Turn every line of the entries below into a numbered list, skipping blank lines and leaving the pictures out.
++++++
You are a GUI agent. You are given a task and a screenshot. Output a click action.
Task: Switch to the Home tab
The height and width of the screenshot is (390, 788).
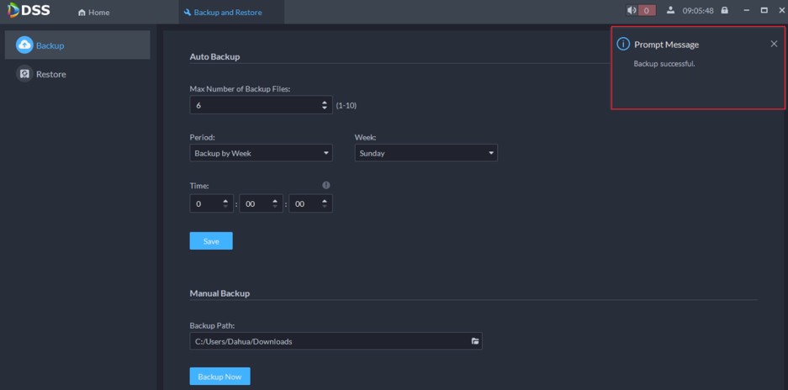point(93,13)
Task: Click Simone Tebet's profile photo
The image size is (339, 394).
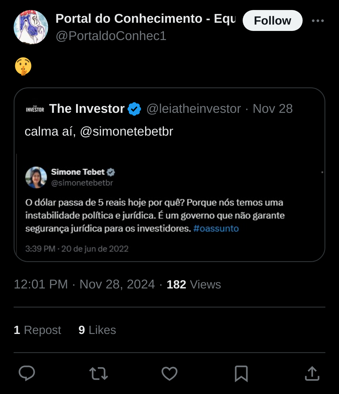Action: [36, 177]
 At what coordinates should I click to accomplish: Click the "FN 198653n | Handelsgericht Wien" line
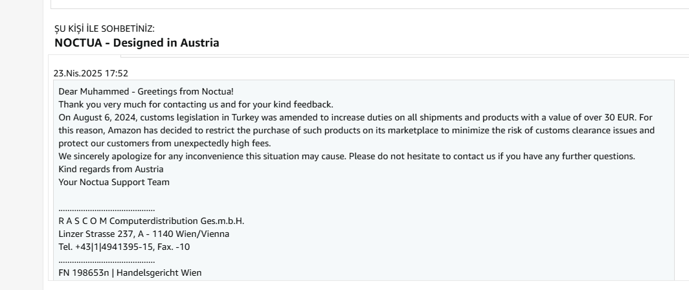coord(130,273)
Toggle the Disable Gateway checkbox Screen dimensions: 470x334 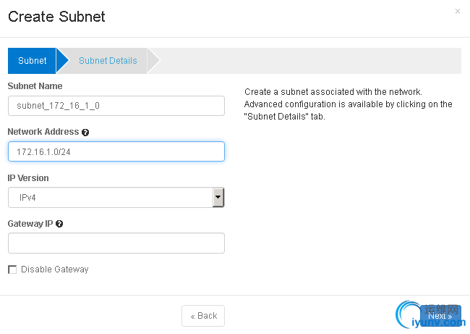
++++++
## EXERCISE OUTPUT
1. You are a GUI agent. You are given a task and a screenshot. Output a click action.
2. Task: Switch to the Home tab
3. The height and width of the screenshot is (390, 788).
4. point(93,13)
5. Task: Click Simone Tebet's profile photo
6. The image size is (339, 394).
7. Action: [36, 177]
8.  At what coordinates should I click to accomplish: Click the "FN 198653n | Handelsgericht Wien" line
9. coord(130,273)
10. Toggle the Disable Gateway checkbox Screen dimensions: 470x334 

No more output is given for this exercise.